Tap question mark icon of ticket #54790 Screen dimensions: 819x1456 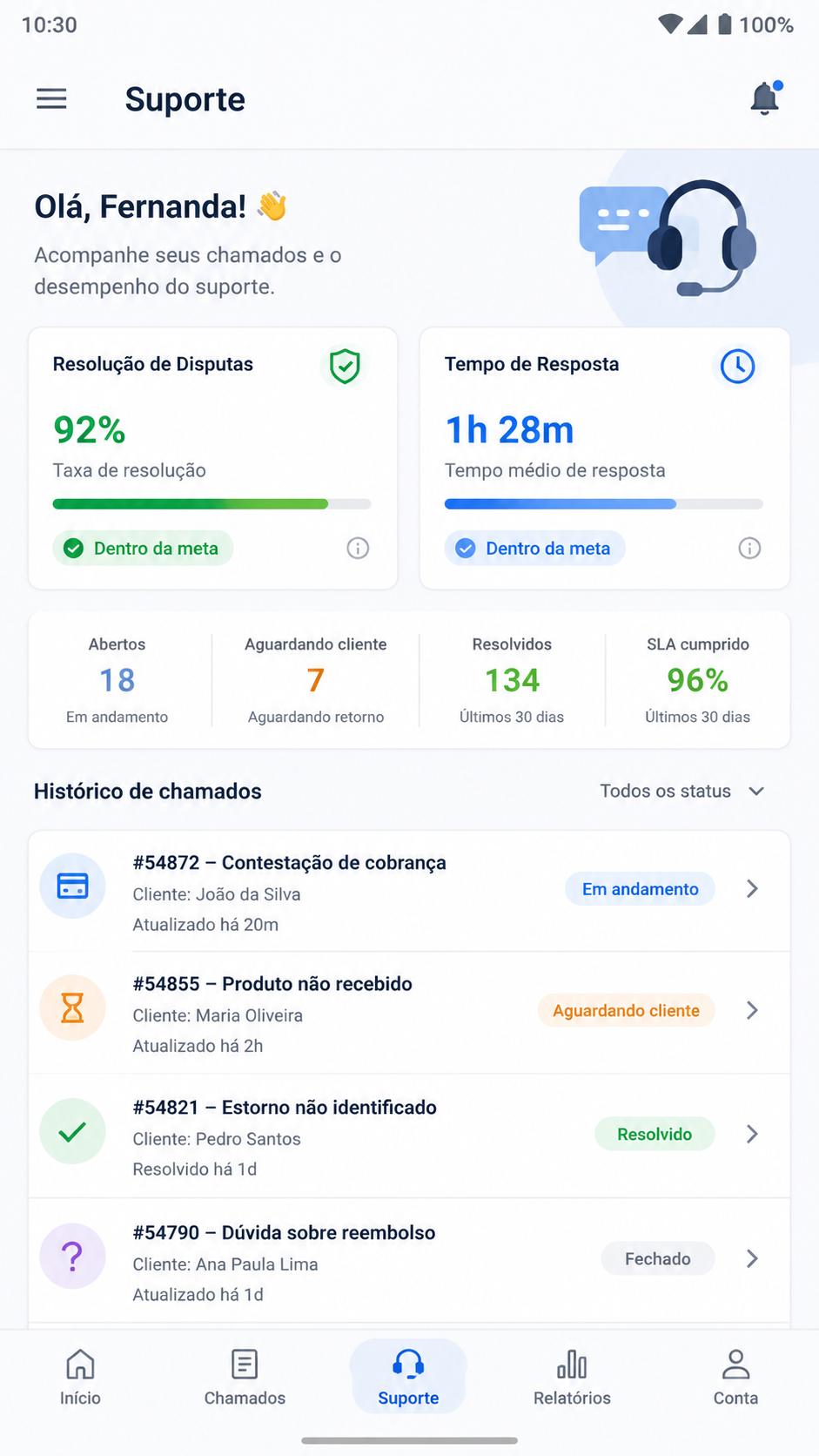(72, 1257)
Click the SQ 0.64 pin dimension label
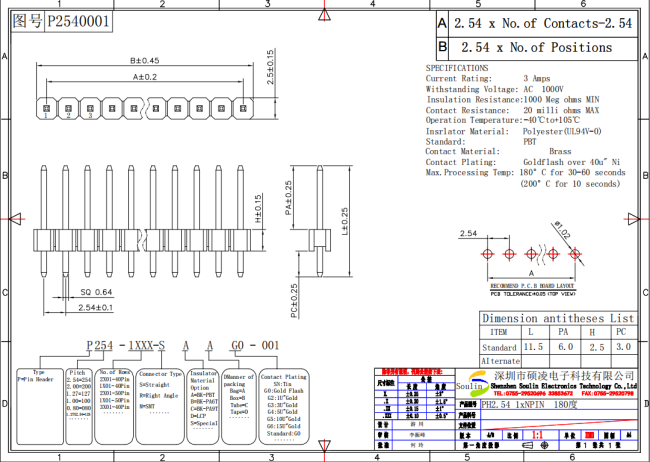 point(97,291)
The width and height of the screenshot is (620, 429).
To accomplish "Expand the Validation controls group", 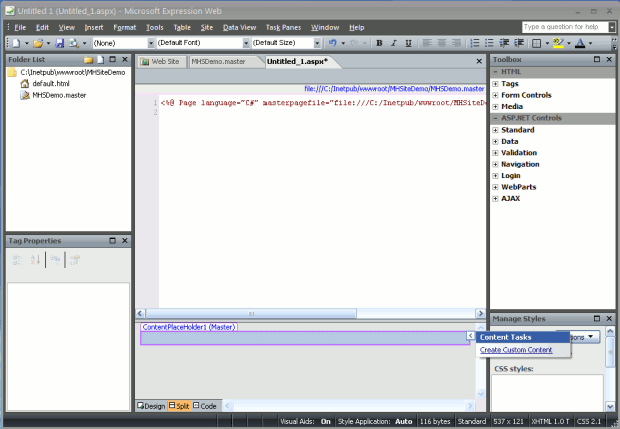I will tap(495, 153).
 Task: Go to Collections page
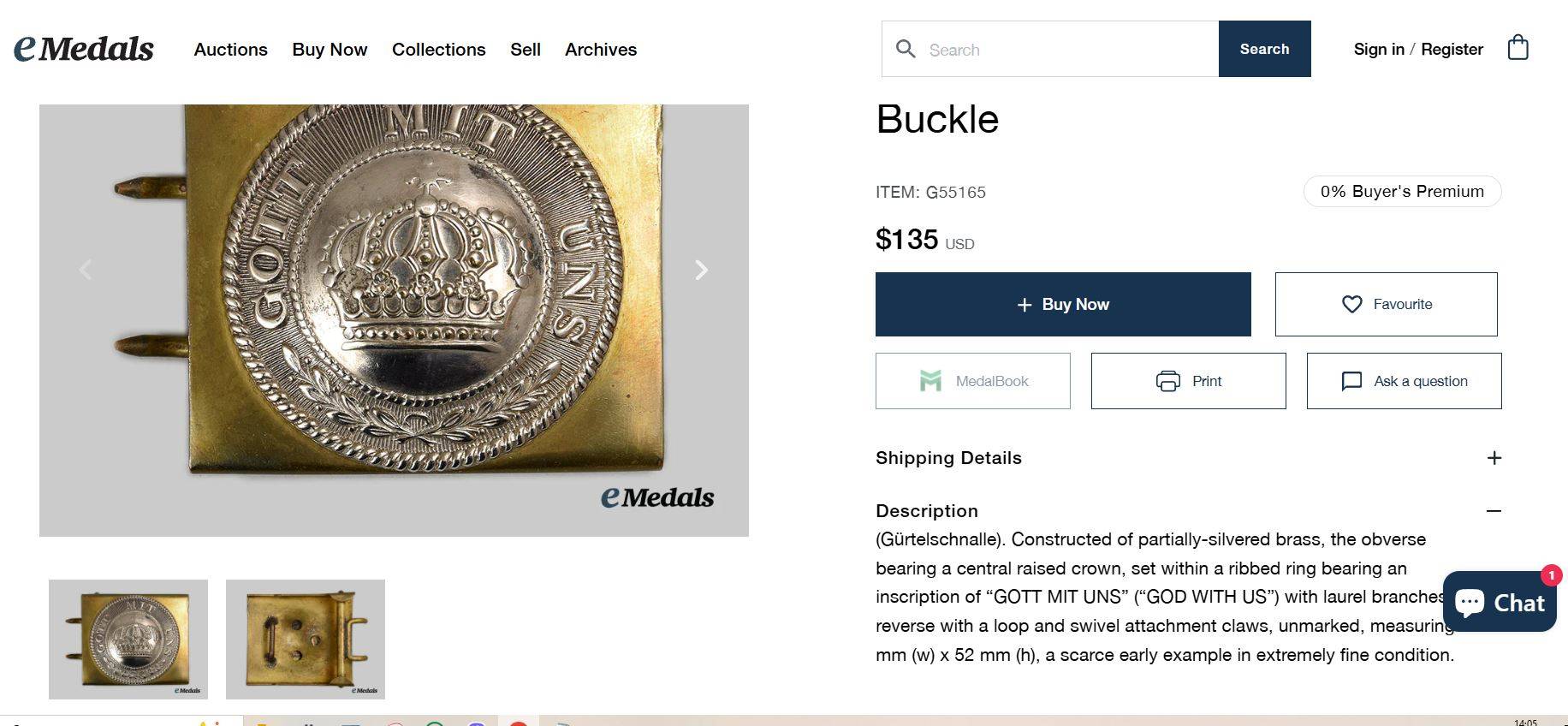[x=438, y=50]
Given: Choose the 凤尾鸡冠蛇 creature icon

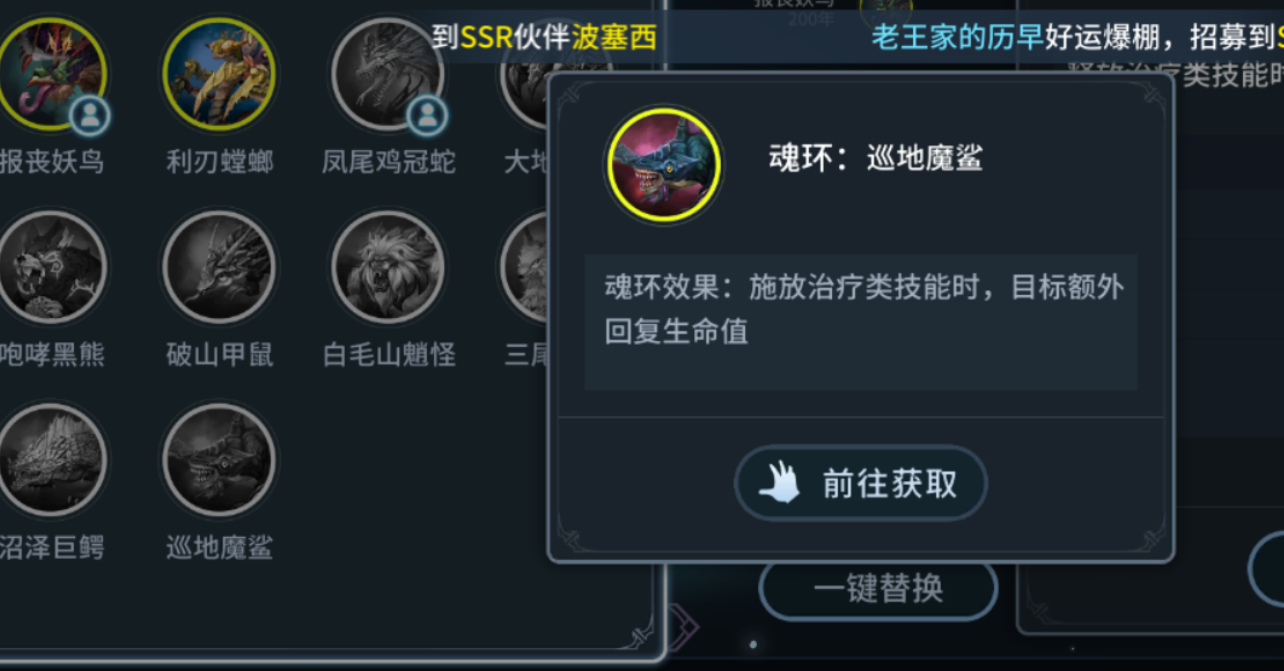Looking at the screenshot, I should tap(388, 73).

· · · · · · ·

* [Set exercise] Copy the data word for word, from the line containing "Task: Go to Collections page" through the last line of the data, and leave the pictures out.

* [Response]
 Task: Go to Collections page
[x=438, y=50]
Given: Choose the 凤尾鸡冠蛇 creature icon

Looking at the screenshot, I should tap(388, 73).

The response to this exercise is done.